● **Your objective**: Please rewrite the lines below, changing "Click" to "Select" wherever it appears and leaving everything else as it is. Leave the pictures out of your answer.

● **Record extracts**:
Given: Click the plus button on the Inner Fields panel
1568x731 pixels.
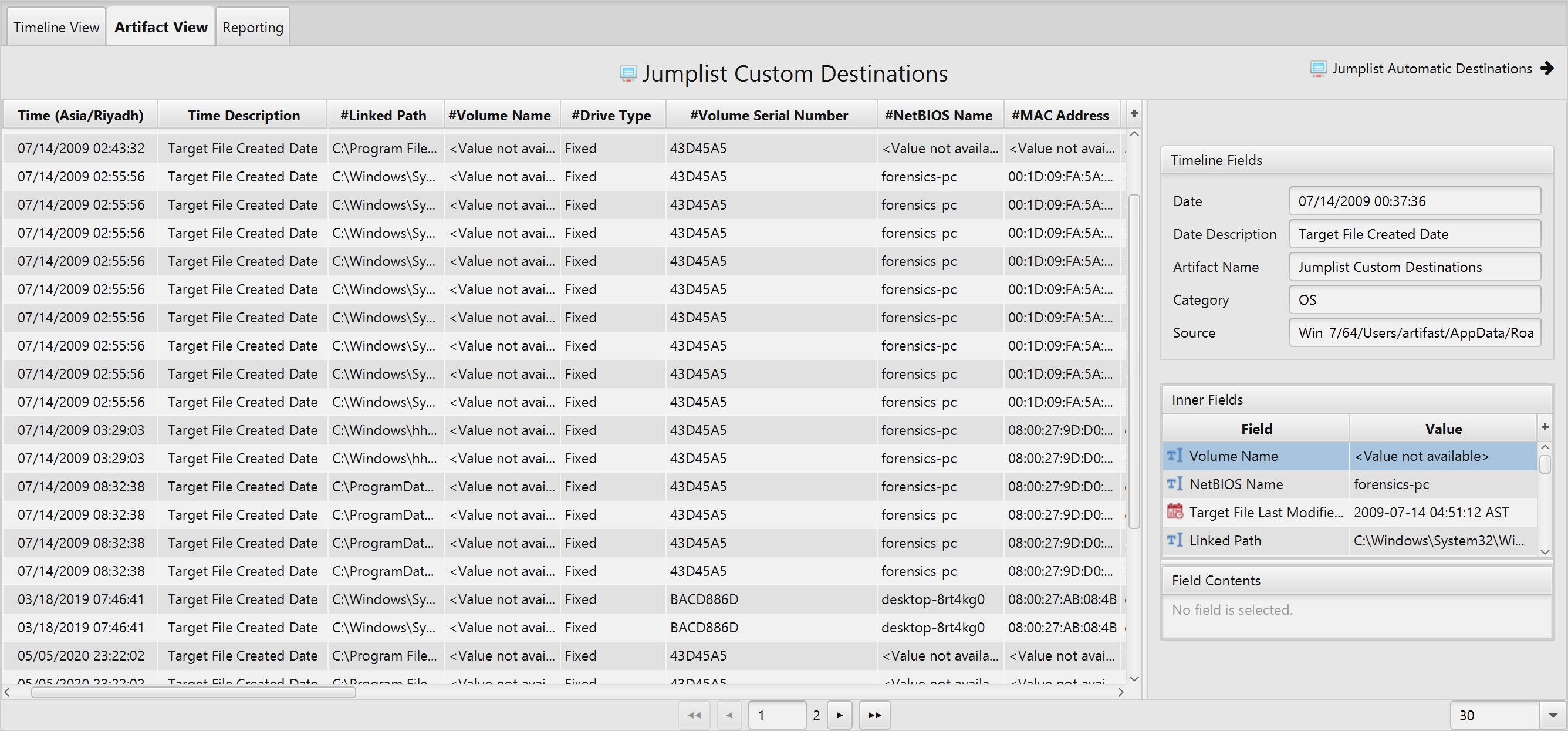Looking at the screenshot, I should tap(1545, 427).
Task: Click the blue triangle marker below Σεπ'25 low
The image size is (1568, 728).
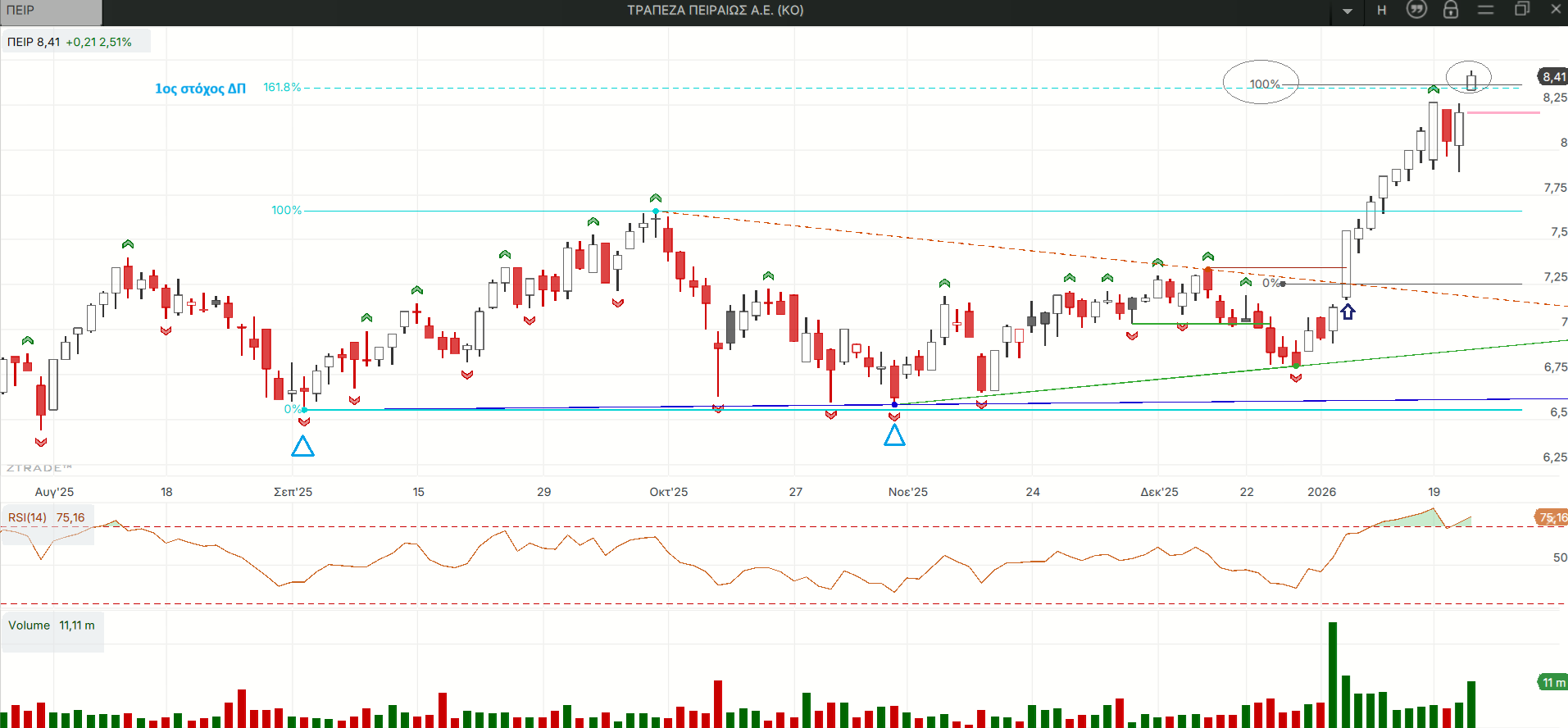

● **Complete answer**:
Given: Select the plus button on the Inner Fields panel
1568x731 pixels.
Looking at the screenshot, I should tap(1545, 427).
Task: Select the blue triangle marker below Σεπ'25 low
The image size is (1568, 728).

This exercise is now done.